Exercise instructions
The lines to repeat are those below from the one containing "This screenshot has width=563, height=423." down to the one containing "The image size is (793, 448).", both included; reproduce them exactly and nothing else.
# # # # # # #
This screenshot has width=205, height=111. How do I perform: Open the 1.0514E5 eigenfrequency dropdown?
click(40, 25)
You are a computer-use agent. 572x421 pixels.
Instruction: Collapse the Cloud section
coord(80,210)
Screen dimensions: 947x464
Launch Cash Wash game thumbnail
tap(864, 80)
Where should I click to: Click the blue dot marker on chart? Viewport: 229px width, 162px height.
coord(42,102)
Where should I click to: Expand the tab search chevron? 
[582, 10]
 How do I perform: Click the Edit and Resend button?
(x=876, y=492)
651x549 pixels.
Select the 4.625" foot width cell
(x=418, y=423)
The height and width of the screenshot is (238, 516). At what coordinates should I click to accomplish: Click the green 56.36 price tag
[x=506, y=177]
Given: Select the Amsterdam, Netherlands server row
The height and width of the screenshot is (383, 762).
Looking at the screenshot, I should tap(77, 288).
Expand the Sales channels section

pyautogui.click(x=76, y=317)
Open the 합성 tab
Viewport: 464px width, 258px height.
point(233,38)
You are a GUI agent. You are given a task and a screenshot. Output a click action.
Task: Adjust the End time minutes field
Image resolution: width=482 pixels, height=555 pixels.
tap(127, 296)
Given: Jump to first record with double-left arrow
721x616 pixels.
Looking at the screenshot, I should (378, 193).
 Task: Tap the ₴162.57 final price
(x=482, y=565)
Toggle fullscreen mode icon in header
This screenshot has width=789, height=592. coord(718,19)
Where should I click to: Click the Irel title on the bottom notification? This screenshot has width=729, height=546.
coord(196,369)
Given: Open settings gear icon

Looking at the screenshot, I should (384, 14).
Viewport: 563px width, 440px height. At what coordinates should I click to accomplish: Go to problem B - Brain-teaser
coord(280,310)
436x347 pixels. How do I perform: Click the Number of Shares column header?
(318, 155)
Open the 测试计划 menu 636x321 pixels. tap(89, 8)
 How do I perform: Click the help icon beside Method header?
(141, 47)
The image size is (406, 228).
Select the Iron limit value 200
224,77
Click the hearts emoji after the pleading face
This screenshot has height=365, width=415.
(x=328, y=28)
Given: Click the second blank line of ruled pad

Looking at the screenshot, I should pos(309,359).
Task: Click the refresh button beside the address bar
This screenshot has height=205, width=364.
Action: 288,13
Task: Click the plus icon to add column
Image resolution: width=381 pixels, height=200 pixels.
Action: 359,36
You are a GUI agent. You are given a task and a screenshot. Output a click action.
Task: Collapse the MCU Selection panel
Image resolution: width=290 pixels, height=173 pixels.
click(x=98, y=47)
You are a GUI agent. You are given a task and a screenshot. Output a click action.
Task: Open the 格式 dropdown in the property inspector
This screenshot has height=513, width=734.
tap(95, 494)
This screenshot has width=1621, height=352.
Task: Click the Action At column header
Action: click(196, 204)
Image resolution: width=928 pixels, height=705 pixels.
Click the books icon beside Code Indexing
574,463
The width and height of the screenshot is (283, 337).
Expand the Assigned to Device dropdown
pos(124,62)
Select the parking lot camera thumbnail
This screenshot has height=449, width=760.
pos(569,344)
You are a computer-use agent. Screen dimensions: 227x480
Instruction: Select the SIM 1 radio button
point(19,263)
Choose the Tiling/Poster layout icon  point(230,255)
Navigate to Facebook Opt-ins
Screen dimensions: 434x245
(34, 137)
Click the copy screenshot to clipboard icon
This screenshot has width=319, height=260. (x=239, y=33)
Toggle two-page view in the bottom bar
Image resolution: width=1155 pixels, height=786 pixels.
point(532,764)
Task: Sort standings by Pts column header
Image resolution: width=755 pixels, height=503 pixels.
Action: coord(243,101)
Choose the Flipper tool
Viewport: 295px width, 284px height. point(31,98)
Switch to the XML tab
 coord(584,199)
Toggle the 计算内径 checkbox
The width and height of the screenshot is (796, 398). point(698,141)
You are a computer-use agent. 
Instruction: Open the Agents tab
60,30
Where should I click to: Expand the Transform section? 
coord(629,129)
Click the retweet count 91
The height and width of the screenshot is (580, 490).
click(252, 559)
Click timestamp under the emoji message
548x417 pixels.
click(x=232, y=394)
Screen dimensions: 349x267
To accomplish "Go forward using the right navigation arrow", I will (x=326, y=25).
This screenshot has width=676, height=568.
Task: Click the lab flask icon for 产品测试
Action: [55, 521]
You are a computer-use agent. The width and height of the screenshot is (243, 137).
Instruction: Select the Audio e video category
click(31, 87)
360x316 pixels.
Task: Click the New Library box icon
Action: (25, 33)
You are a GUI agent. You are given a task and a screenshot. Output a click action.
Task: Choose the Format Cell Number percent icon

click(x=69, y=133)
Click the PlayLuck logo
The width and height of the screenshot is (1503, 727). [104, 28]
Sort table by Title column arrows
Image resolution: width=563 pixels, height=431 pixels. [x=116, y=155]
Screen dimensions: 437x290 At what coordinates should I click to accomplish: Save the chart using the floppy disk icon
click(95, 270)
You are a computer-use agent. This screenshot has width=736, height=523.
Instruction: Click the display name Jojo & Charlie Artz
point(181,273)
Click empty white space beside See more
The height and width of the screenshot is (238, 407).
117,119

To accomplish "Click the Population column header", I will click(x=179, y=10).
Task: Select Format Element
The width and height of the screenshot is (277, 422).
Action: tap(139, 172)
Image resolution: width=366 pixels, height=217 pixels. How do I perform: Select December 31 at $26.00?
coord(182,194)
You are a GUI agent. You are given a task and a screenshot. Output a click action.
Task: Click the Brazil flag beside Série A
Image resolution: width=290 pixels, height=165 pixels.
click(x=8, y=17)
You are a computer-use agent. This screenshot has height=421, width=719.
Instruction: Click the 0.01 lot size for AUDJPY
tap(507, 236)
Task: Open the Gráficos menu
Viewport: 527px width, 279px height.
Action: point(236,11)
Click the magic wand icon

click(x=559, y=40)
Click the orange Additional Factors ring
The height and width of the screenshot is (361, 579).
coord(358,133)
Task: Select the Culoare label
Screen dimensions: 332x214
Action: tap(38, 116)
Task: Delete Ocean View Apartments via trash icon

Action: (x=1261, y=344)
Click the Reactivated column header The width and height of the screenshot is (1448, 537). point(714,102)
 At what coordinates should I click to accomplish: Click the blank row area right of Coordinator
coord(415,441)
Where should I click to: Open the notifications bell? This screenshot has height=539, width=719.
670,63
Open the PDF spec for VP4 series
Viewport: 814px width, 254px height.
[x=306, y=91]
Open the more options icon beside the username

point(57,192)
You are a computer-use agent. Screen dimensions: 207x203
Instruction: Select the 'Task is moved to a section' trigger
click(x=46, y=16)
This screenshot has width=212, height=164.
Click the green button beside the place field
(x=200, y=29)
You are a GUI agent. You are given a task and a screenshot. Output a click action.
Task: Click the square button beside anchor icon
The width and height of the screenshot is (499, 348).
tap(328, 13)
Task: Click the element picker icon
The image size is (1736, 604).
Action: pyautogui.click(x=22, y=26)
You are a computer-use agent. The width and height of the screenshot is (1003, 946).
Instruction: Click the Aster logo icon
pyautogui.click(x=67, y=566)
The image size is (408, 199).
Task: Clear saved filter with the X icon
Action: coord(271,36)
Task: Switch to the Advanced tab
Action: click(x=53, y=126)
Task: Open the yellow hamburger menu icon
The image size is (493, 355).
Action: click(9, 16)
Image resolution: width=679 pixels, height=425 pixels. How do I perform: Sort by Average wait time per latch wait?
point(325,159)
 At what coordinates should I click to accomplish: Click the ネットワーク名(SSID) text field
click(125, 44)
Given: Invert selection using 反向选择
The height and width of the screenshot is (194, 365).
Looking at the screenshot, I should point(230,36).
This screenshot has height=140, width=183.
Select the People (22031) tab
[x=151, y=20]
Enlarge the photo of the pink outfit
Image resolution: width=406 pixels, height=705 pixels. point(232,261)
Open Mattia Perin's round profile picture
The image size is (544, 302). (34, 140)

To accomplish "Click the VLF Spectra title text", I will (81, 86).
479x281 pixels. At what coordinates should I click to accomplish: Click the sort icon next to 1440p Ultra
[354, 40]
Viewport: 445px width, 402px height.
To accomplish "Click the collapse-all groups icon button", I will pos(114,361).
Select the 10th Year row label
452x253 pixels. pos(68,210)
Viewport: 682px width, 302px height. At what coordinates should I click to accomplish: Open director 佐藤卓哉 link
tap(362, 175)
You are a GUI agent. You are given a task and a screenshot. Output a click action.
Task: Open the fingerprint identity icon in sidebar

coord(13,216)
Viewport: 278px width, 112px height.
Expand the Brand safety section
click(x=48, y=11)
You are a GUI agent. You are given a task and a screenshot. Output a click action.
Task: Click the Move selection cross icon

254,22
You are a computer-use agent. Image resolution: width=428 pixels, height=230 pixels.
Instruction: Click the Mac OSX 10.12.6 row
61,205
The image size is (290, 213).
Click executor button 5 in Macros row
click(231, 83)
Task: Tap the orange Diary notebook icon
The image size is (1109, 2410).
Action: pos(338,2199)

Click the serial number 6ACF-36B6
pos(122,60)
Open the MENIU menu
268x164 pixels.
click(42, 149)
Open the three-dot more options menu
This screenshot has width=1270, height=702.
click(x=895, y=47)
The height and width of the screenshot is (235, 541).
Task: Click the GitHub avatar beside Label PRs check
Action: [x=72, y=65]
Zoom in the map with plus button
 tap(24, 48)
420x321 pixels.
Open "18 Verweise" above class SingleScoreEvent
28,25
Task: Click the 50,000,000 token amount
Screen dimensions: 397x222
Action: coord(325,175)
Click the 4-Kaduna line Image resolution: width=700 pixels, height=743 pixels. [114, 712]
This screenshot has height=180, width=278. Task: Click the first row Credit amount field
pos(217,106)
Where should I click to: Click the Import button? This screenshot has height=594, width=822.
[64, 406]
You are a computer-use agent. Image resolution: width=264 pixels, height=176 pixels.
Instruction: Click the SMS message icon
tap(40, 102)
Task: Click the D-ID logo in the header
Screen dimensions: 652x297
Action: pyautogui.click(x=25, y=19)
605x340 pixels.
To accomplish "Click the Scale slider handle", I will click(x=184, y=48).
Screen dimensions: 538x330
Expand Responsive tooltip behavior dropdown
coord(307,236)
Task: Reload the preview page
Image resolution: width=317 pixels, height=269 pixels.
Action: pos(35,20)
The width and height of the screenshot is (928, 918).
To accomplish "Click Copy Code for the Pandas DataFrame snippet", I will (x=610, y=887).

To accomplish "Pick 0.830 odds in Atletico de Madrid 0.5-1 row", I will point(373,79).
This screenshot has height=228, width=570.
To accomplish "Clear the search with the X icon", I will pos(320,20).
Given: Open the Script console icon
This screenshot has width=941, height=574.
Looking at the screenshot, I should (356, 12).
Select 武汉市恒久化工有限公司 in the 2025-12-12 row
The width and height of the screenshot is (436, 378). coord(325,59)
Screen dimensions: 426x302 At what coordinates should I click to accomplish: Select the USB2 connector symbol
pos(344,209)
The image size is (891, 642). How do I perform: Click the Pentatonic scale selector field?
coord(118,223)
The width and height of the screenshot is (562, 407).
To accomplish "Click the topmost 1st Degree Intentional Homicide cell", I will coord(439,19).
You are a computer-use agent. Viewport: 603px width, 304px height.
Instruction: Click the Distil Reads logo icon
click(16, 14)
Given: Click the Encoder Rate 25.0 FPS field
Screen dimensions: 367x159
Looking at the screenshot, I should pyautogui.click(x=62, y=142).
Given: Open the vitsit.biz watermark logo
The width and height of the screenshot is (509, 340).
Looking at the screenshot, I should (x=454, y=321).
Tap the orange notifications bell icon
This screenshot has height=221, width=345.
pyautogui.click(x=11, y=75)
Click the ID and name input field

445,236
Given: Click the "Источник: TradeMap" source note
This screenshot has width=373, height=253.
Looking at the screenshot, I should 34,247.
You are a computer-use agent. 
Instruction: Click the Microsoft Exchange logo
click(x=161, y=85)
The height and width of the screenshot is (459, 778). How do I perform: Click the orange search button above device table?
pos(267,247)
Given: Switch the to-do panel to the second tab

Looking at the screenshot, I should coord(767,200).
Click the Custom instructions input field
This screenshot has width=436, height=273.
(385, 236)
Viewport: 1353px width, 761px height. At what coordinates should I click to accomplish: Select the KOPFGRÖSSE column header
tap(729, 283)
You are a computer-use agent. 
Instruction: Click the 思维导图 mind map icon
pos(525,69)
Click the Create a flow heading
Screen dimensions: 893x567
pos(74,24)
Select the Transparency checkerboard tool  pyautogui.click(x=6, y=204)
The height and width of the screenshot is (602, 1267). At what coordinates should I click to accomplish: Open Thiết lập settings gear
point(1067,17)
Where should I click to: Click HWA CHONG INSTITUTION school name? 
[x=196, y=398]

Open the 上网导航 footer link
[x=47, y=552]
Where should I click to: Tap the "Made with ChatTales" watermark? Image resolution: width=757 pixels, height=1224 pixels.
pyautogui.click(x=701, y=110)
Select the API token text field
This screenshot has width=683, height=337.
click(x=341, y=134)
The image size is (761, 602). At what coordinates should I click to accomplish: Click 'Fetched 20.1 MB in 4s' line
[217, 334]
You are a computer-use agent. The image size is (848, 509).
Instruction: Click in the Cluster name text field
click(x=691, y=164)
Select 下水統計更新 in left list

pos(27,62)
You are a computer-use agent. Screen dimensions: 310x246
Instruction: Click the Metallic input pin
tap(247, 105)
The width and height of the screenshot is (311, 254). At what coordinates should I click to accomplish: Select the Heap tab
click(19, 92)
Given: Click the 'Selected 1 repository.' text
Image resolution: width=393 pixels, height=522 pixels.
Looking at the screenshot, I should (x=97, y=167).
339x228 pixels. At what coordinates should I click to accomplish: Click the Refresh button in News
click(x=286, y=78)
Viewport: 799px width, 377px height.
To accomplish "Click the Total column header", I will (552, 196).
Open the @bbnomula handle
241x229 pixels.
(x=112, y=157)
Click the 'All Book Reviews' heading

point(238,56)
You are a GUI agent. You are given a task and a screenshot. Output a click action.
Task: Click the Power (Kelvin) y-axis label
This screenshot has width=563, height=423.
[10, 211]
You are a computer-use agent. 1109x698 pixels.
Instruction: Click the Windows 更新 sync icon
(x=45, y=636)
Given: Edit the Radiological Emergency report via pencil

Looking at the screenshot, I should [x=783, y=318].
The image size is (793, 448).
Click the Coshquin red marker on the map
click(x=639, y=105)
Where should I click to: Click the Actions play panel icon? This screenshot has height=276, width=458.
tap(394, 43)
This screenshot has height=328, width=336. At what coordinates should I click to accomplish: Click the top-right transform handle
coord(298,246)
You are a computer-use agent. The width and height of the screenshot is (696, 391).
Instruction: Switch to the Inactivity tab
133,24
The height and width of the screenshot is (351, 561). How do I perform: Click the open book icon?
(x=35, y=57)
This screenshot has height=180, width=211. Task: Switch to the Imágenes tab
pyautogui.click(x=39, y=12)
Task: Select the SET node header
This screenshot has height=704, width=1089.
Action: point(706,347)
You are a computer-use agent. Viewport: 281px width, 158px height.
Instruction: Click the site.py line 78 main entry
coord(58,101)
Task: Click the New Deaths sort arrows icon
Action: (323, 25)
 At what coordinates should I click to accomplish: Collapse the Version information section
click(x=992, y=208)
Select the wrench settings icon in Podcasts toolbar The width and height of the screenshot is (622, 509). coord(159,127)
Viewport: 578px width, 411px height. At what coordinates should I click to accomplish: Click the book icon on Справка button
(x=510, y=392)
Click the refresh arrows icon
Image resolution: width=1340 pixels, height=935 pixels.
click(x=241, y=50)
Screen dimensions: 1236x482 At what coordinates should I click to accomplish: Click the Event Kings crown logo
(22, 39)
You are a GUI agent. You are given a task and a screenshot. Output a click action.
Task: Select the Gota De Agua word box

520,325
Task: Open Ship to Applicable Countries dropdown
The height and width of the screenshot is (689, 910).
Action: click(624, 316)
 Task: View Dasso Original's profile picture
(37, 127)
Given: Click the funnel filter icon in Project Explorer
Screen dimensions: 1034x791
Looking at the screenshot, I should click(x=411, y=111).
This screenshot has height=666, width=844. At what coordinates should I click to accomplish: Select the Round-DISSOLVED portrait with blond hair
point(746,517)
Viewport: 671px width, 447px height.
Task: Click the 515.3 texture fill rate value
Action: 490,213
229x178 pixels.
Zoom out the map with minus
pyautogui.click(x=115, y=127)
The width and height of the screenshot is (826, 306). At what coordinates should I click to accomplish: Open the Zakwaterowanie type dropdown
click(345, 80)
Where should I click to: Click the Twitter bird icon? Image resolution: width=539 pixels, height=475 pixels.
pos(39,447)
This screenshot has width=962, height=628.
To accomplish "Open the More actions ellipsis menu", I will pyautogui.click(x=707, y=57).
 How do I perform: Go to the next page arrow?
# # # # # # #
Response to the task
This screenshot has width=563, height=423.
[10, 211]
You are a computer-use agent. 1109x698 pixels.
Instruction: Click the Windows 更新 sync icon
(x=45, y=636)
Given: Edit the Radiological Emergency report via pencil

Looking at the screenshot, I should [x=783, y=318].
The image size is (793, 448).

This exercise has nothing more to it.